» **WHAT YOU WILL DO**
a – In the Google blog posts, about how long is the video of the Google Wave developer's preview?
b – Shorten the paragraph of the Google blog posts that begins "All commentary is speculation" while keeping its main facts.
c – Update the Google blog posts: reproduce everything from "Instant Speculation on" down to "in your marketing.", replacing "swarm" with "flood".

» **SOURCE TEXT**
Archive

Posts Tagged ‘Google’

Instant Speculation on New Google

September 13th, 2010
Share

Google rocked the search world last week by introducing a new feature that automatically predicts and displays search results as users type their queries.

Google Instant met with a swarm of speculation, including predictions that it would kill SEO, change SEO, and not change SEO.

All commentary is speculation at this point. Google Instant’s impact on search marketing will not likely be clear for another 30 to 60 days. The change will likely affect some marketers more than others, depending on search’s role in your marketing.

The folks at search agency and software provider Covario sent me a seven-page brief on the topic they wrote for their clients. Three highlights from their analysis and predictions:

1. Top organic positions are more important than ever
Google Instant pushes down organic results
As users type search queries using the new feature, a drop-down “suggestion box” appears, pushing down paid and organic search results, and pushing some organic results below the fold.

Results pages with three or four ads in the top position sometimes only list one organic link above the fold (see image). The links pushed below the fold will likely experience a drop in traffic.

2. More ‘broad matching’ in PPC

Since users see results as they type, marketers will migrate toward strategies that use broad matching on the first keywords of popular multi-keyword queries.

In the short term, CPCs will increase and advertisers will have to budget more toward Google to drive similar volume, according Covario’s brief.

3. Not all searches are “Instant”

Google’s new feature is designed to work in the following browsers:
o Internet Explorer v8
o Safari for Mac v5
o Firefox v3
o Chrome v5, v6

Users running other browsers will perform traditional Google searches. Filtering your website analytics to track visitors by browser will help your team better understand how Google Instant changes your visitors’ behavior.

Please note: Covario’s brief emphasized that its analysis is strictly speculation. Only time and rigorous testing can determine what impact Google’s latest feature will have on your marketing and the marketing community as a whole.

Google Making Waves

June 4th, 2009
Share

Google is rocking the boat in the blogosphere with its latest announcement: Google Wave. I had a chance today to check out the video of a developer’s preview of the tool. It’s long — about 80 minutes — but it’s very clear and jam-packed with feature demos.

At first glance, Wave looks like an email and instant messaging hybrid built for the browser — but that’s just the beginning. Users can take their conversations and embed them into blogs and other websites with ease — and the conversations can be added to at the blog or the users’ account page. Users have a centralized place where they can add to conversations that are happening all over the web, “which will make flame wars so much more effective,” quips Lars Rasmussen, Software Engineer Manager, Google, and co-founder of the Wave team, in the video.

The tool has many other features, including:
– Drag and drop photo functionality
– Drag and drop friends into conversations
– Reply to specific portions of conversations
– Watch replays of how conversations developed (useful for those coming late to a discussion)
– Real-time conversation capability — to the point where you can watch your friends’ every keystroke
-And there’s more

Also interesting is a comment during the presentation’s introduction by Vic Gundotra, VP of Engineering, Google, that those watching the demo will surely forget that they were watching a browser client — not downloaded software. And in my case, he was right. I was blown away when I realized that the tool is hosted elsewhere — like Gmail. The only capability that requires a download is the photo functionality, which requires downloading Google Gears.

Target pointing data
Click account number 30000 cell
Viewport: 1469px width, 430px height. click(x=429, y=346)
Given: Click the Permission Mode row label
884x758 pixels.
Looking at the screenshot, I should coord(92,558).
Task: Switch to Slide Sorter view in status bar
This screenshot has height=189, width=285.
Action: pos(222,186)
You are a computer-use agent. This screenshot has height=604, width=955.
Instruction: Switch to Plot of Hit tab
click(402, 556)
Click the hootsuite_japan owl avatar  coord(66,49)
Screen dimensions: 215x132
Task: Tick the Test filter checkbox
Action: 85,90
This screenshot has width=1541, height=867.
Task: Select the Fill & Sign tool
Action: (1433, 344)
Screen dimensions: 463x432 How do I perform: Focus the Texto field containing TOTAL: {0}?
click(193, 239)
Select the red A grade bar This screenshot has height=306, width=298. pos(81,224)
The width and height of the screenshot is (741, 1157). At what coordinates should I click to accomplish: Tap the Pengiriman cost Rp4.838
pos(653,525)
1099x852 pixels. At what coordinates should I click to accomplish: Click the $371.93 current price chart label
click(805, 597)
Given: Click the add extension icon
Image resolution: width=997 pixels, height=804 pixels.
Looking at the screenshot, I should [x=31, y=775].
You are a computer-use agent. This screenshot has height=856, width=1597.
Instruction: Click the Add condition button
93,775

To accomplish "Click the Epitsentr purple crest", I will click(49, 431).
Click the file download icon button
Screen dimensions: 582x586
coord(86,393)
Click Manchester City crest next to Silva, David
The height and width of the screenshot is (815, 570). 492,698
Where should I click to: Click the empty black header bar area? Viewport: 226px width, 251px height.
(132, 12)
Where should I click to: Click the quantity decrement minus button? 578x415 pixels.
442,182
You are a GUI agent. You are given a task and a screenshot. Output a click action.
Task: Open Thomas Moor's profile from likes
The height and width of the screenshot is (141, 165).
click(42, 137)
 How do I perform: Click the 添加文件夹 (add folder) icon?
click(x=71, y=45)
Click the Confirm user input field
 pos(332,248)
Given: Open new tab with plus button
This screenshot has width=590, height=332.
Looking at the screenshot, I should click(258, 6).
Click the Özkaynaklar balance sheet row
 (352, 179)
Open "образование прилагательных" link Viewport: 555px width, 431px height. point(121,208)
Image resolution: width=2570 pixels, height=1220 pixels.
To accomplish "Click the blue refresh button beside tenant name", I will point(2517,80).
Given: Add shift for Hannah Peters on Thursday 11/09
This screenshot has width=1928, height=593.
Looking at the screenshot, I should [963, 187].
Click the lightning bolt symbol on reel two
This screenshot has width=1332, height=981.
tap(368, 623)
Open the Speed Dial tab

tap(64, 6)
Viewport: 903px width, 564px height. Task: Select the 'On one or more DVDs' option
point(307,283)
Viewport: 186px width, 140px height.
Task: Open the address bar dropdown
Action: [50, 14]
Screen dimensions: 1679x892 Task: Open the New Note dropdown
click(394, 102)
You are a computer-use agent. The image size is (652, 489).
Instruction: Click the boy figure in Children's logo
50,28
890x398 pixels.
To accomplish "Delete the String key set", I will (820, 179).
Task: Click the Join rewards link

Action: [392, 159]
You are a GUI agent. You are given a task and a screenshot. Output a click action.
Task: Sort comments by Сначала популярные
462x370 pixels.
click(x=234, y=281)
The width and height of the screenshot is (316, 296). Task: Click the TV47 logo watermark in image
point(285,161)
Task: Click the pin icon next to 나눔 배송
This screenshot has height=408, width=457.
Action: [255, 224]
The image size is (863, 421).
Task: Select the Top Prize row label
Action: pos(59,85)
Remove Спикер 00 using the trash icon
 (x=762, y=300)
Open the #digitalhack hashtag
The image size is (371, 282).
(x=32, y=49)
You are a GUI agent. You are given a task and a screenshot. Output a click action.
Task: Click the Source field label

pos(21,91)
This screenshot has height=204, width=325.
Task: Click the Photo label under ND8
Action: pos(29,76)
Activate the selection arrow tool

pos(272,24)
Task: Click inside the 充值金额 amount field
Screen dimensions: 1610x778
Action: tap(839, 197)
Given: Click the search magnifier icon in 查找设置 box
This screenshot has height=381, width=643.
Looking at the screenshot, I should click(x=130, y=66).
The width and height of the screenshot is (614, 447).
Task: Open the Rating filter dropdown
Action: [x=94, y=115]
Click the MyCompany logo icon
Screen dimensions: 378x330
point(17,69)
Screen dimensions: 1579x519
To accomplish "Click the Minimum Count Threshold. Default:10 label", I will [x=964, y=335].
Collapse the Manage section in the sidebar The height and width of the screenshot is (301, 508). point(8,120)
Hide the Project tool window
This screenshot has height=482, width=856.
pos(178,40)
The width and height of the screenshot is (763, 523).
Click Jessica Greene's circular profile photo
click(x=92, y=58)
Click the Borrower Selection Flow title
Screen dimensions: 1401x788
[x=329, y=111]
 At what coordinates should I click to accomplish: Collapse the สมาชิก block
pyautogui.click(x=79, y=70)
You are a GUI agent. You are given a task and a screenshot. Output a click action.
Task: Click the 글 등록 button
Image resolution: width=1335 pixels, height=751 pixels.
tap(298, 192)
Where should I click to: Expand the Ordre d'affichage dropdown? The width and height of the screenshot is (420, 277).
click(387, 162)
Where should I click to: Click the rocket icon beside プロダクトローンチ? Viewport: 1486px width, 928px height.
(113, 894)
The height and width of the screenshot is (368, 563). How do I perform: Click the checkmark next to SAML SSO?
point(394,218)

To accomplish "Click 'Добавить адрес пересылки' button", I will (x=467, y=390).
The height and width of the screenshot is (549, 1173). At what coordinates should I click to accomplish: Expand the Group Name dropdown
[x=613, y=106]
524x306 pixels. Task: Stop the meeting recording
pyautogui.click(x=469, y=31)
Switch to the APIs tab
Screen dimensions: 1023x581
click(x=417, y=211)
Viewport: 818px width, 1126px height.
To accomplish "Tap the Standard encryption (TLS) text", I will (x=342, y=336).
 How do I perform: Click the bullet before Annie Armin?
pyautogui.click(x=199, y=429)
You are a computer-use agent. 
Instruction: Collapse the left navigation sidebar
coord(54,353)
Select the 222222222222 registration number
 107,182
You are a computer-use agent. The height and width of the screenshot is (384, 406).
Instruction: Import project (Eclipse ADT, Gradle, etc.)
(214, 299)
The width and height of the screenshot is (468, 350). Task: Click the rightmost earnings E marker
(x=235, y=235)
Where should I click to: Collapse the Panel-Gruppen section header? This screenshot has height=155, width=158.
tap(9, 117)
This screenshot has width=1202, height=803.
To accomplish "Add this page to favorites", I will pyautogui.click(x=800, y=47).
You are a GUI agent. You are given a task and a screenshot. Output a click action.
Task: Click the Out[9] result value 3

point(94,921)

» **RESULTS FOR THE EXERCISE**
a – About 80 minutes.

b – All commentary is still speculation. Google Instant's effect on search marketing probably won't be clear for 30 to 60 days, and it will likely affect some marketers more than others, depending on search's role in their marketing.

c –
Instant Speculation on New Google

September 13th, 2010
Share

Google rocked the search world last week by introducing a new feature that automatically predicts and displays search results as users type their queries.

Google Instant met with a flood of speculation, including predictions that it would kill SEO, change SEO, and not change SEO.

All commentary is speculation at this point. Google Instant’s impact on search marketing will not likely be clear for another 30 to 60 days. The change will likely affect some marketers more than others, depending on search’s role in your marketing.